C’est dans la diversité de nos parcours, conscient.e.s que l’enseignement du français est un processus qui va de la petite enfance à l’Université et même au-delà, que nous espérons faire bouger les lignes. Par ses visées éducatives, pédagogiques et politiques, le collectif Lettres vives entend aussi prendre sa place dans les luttes pour l’égalité et la justice sociale, avec l’envie d’un autre rapport jeune/adulte, élève/enseignant, individu/institution, autorité/libertés, école /société…
Notre ambition n’est pas de « sauver les lettres » [7], mais tout simplement d’en souligner la vie débordante et de témoigner de la richesse d’un enseignement et de pratiques émancipatrices qui, pour mieux se « vivifier », se sont transformées, se transforment et se transformeront encore.

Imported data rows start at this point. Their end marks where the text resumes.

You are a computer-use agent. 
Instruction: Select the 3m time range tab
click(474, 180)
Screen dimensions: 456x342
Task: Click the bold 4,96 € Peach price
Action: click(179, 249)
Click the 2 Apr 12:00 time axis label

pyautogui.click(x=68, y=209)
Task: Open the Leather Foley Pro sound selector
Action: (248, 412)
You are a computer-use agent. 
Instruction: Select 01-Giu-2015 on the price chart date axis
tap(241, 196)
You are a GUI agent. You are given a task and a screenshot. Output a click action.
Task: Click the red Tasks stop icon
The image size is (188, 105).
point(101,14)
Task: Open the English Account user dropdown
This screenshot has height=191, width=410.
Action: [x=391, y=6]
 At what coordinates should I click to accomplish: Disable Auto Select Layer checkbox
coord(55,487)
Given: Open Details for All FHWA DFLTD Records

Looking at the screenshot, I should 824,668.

Loin de nous en désoler, nous souhaitons comprendre et partager ces transformations, pour les inscrire et nous inscrire dans une perspective historique et collective.

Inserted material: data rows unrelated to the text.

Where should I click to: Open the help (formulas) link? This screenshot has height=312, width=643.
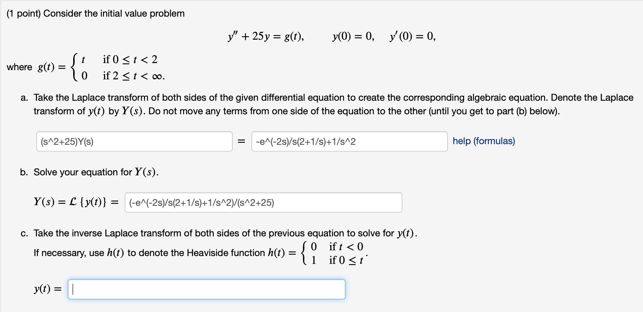tap(483, 141)
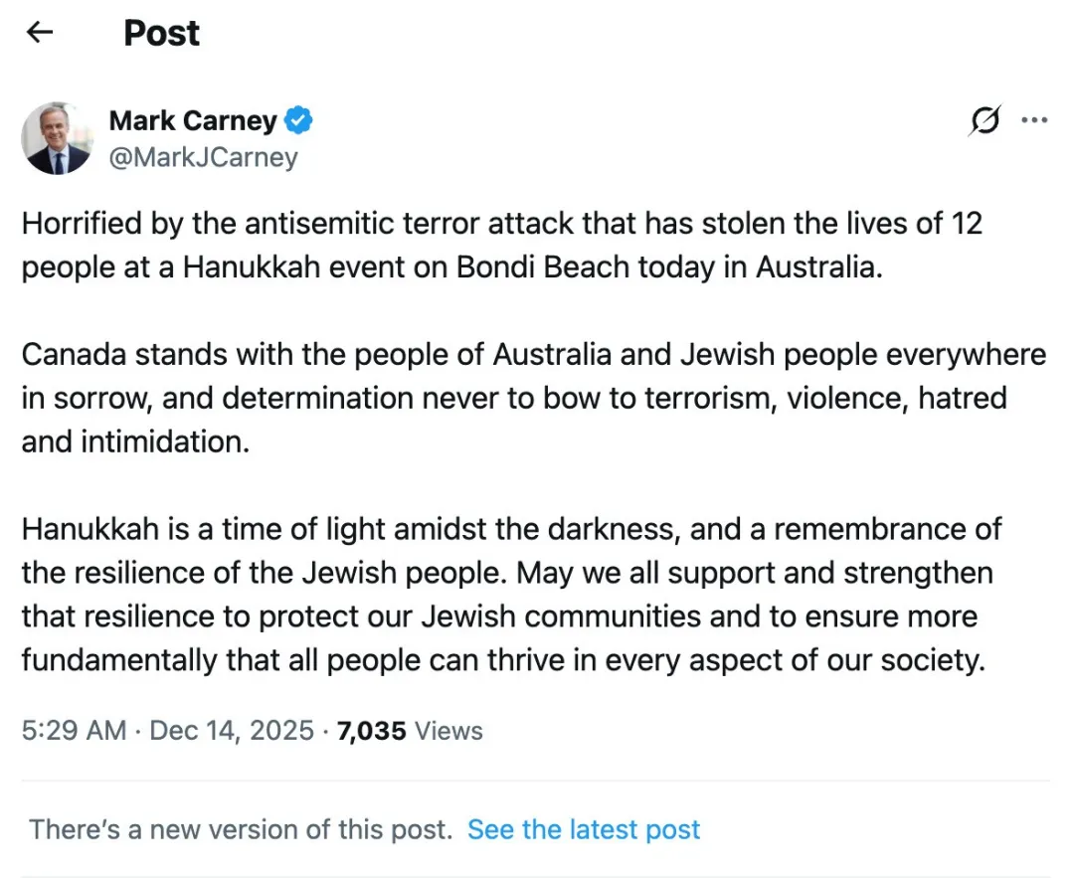The width and height of the screenshot is (1074, 878).
Task: Click the words Bondi Beach in post
Action: click(560, 268)
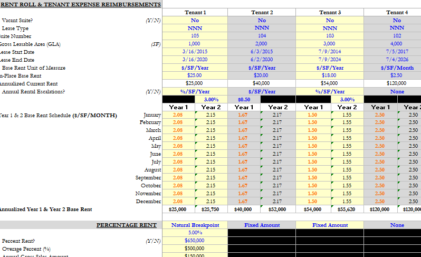The width and height of the screenshot is (421, 257).
Task: Select the 5.00% percentage rent cell
Action: pos(195,233)
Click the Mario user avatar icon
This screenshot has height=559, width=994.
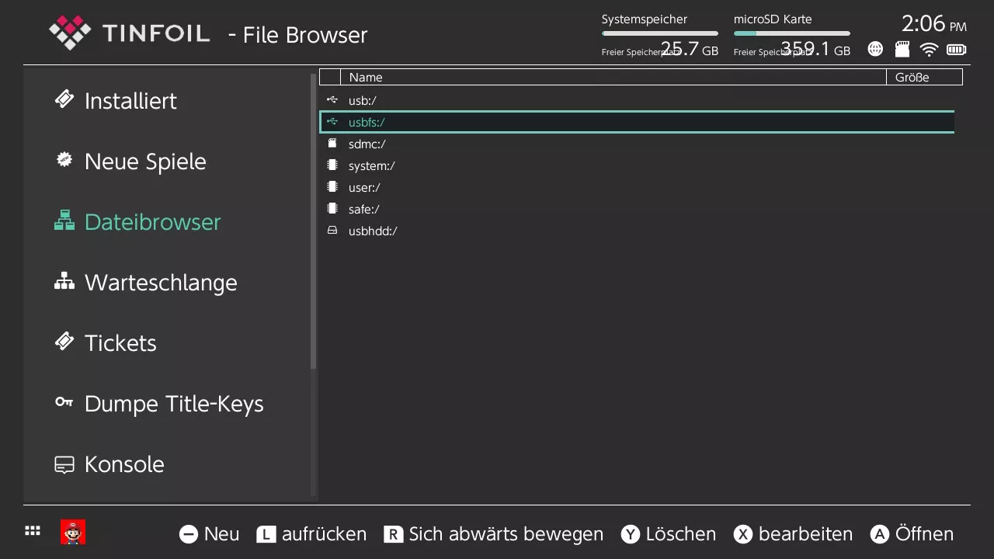point(73,533)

« Il y a toute la légitimité pour une autre école dans l’histoire de l’éducation, il suffit de se replonger dans notre passé. » [8]
Notre collectif ne cache pas qu’il se revendique d’un héritage, celui des pratiques coopératives, de l’enseignement mutuel aux pédagogies critiques, en passant par le mouvement Freinet mais aussi le mouvement ouvrier et syndical ou l’éducation populaire.
Notre projet se nourrit aussi d’expériences actuelles, dans d’autres disciplines, comme par exemple le collectif Aggiornamento Histoire-géo qui a inspiré notre engagement et dont nous partageons l’idéal et la démarche de réappropriation d’une parole de terrain à la rencontre de l’expérience d’autres collègues.
Donc lettres vives, oui ! Et même lettres libres ! Pour les élèves mais aussi pour les collègues afin de ne pas oublier le sens même de ce que nous devons enseigner.
Une liste de réflexion sur l’enseignement du français a été créée.
Si vous souhaitez l’intégrer, vous pouvez en faire la demande à l’adresse suivante : contact@lettresvives.org
[1] C’est en tout cas ce que nous promet le flot intarissable de ces ouvrages aux titres éloquents : Lettre ouverte aux futurs illettrés, Paul Guth, Et vos enfants ne sauront pas lire… ni compter, Marc Le Bris, C’est le français qu’on assassine, Jean-Paul Brighelli, etc. Ou bien encore ces déclarations de Michel Onfray « L’école républicaine m’a appris à lire, écrire compter, et à penser. Ce n’est plus le cas aujourd’hui (...) avec une école qui a décidé que c’était réactionnaire d’apprendre à lire, écrire, compter, etc. Aujourd’hui à l’école, on apprend le tri des déchets ou la théorie du genre et la programmation informatique. »
[2] Comme ce fut le cas avec l’opération des « anti-perles » du bac en juin 2017.
[3] On se souvient de la campagne du Medef au printemps 2017 : « Si l’école faisait son travail, j’aurais du travail »…
[4] Pour reprendre l’expression de Patrick Le Lay, P.-D.G. de TF1, interrogé parmi d’autres patrons dans un livre Les dirigeants face au changement (Éditions du Huitième jour) « Ce que nous vendons à Coca-Cola, c’est du temps de cerveau humain disponible. »
[5] Nous reprenons à notre compte cette belle formule programmatique de Jacques Cornet définissant ce que devrait être un collectif militant et pédagogique (article « Hautes tensions », publié dans Traces de changement, n° 221, juin 2015, revue de la Cgé – mouvement socio-pédagogique belge).
[6] Voir La Fabrique de l’impuissance, l’école entre domination et émancipation, Charlotte Nordmann.
[7] Pour reprendre le projet d’un groupe né à la fin des années 90 aux antipodes de notre projet…
[8] « Actualité de la classe mutuelle », entretien de Vincent Faillet accordé à la revue N’Autre école, n° 8, printemps 2018.